She’s Not What She Seems
Pop stars reinvent themselves all the time. Why has Lana Del Rey’s reinvention caused such a stir?
One take on Lana Del Rey, along these lines, is that the Internet hype machine thrust her into the spotlight before she’d had a chance to work out kinks in her live performance, sharpen the fuzzy contours of her persona—in short, put her face on. She’d been caught, embarrassingly, mid-transformation: Not quite Lizzy Grant, not quite Lana Del Rey, hovering somewhere in the neighborhood of that “a.k.a.” from her first album title.
□ □ □ □ □
YOUR GOAL.
Transcribe the Lana Del Rey passage word for word, between "She’s Not What" and "first album title.", inclusive.

SUPPLIED MATERIAL.
□ □ □ □ □
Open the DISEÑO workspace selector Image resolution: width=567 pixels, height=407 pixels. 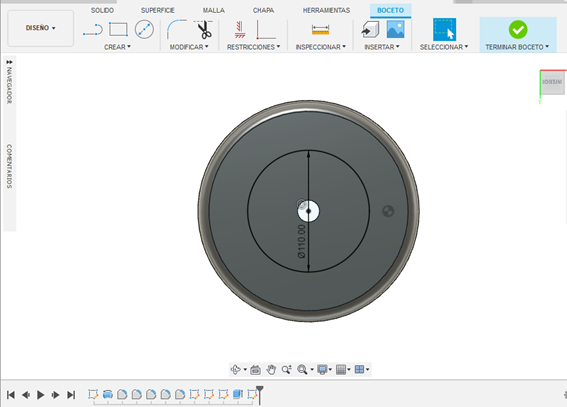[40, 28]
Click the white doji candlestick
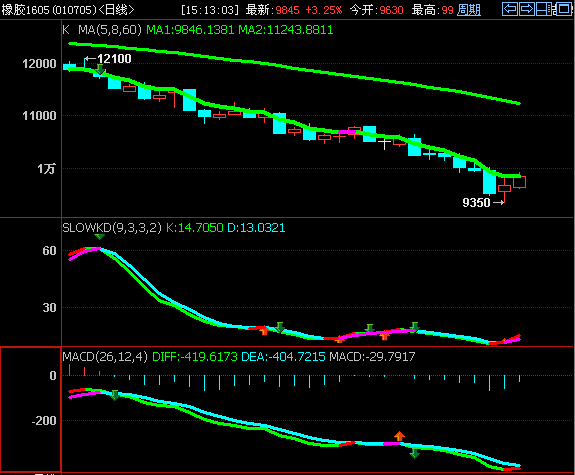 coord(384,142)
□ □ □ □ □
WRITTEN RESPONSE.
She’s Not What She Seems
Pop stars reinvent themselves all the time. Why has Lana Del Rey’s reinvention caused such a stir?
One take on Lana Del Rey, along these lines, is that the Internet hype machine thrust her into the spotlight before she’d had a chance to work out kinks in her live performance, sharpen the fuzzy contours of her persona—in short, put her face on. She’d been caught, embarrassingly, mid-transformation: Not quite Lizzy Grant, not quite Lana Del Rey, hovering somewhere in the neighborhood of that “a.k.a.” from her first album title.